Freigabe beim Lohnhersteller in der Praxis nicht durchführbar
Das Gesetz sieht das Inverkehrbringen klinischer Prüfmuster ohne Freigabe allerdings nicht vor. Die Abgabe einer komplett hergestellten Fertigproduktcharge an einen anderen Hersteller bedürfte an sich der Freigabe. Zwar sieht §16 Abs. 4 AMWHV die komplette Herstellung mit Ausnahme der Freigabe in anderen Betrieben und Einrichtungen vor. Diese Variante bezieht sich nach dem Wortlaut aber nicht auf unterschiedliche Hersteller. Die Freigabe klinischer Prüfmuster beim Lohnhersteller ist in der Praxis indes nicht durchführbar. Hier müssen Abgaben von Fertigproduktchargen vom Lohnhersteller an den Auftraggeber möglich sein, ohne dass die Freigabe zum Inverkehrbringen durch den Lohnhersteller zu erfolgen hat. Er kann die Anforderungen, aufgrund derer die Behörde die klinische Prüfung genehmigt hat, nicht kennen. Daher kann die Freigabe beim Lohnhersteller noch nicht erfolgen. Ausnahmsweise ist darum in der Übertragung des Besitzes an einer Fertigproduktcharge vom Lohnhersteller auf den Auftraggeber kein Inverkehrbringen zu sehen.

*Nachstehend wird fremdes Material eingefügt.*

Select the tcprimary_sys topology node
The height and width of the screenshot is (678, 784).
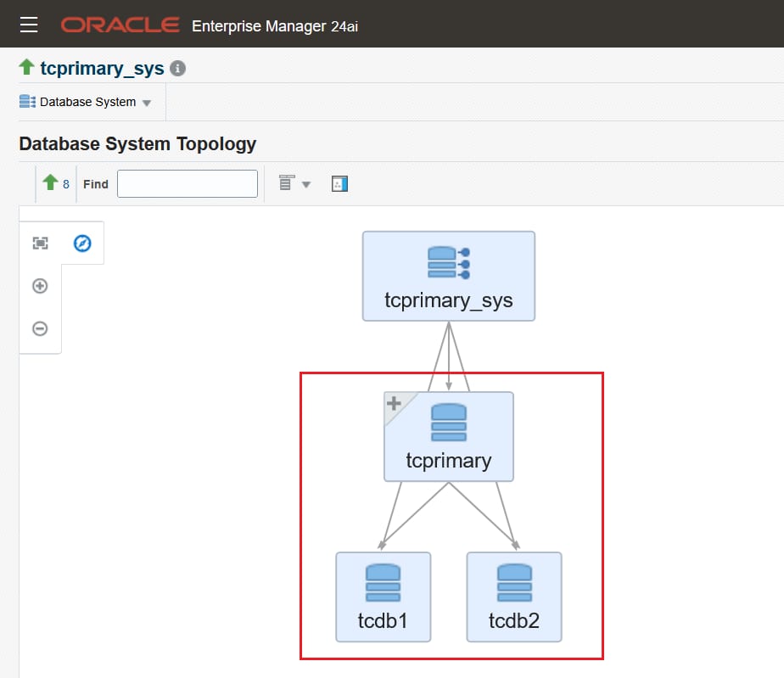448,276
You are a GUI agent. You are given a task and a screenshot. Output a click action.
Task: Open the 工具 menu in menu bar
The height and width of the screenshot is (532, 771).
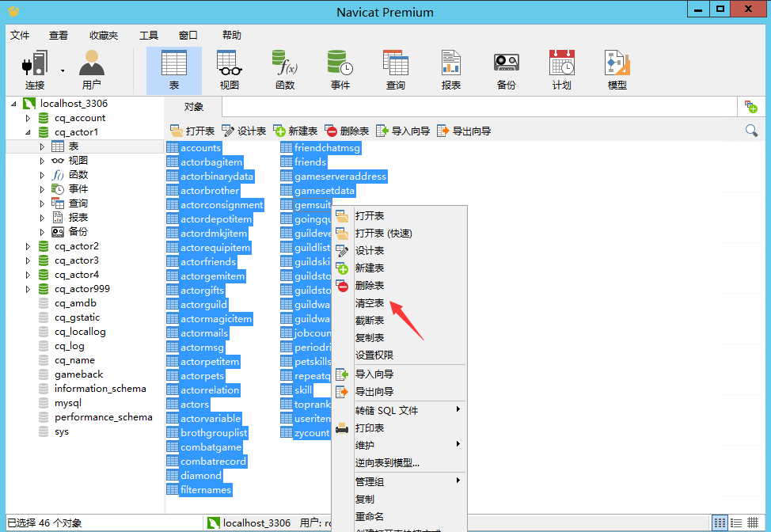(149, 36)
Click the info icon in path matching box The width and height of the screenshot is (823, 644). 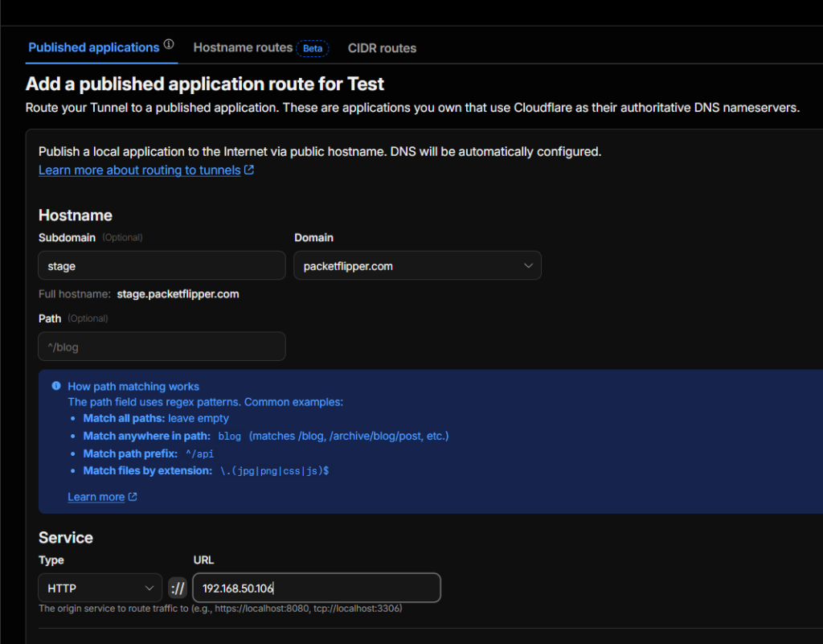[56, 386]
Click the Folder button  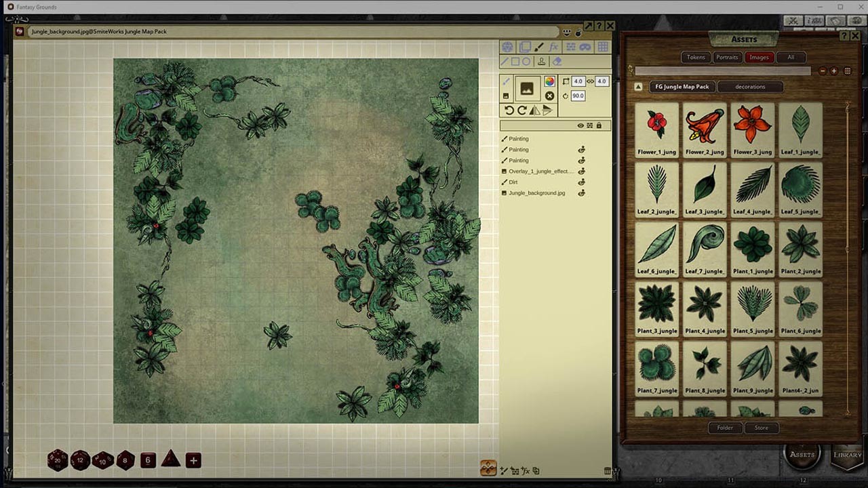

Zur Klarstellung sollte das Arzneimittelgesetz eine ergänzende Regelung enthalten, wie diese auch im Medizinproduktegesetz (MPG) vorgesehen ist. Danach gilt die Abgabe von Medizinprodukten zum Zwecke der klinischen Prüfung ausdrücklich nicht als Inverkehrbringen (§3 Nr. 11 lit. a) MPG). Die Klausel wird ergänzt durch eine weitere, die sich auf die Lohnherstellung bezieht: Eine Abgabe an andere liegt danach nicht vor, wenn Medizinprodukte für einen anderen aufbereitet und an diesen zurückgegeben werden (§3 Nr. 11 Satz 2 MPG). In Betracht käme ferner, §4 Abs. 18 dahin zu ergänzen, dass eine Abgabe ein Inverkehrbringen nur insoweit darstellt, als dieselbe an „Dritte“ – außerhalb der Lohnherstellung – erfolgt.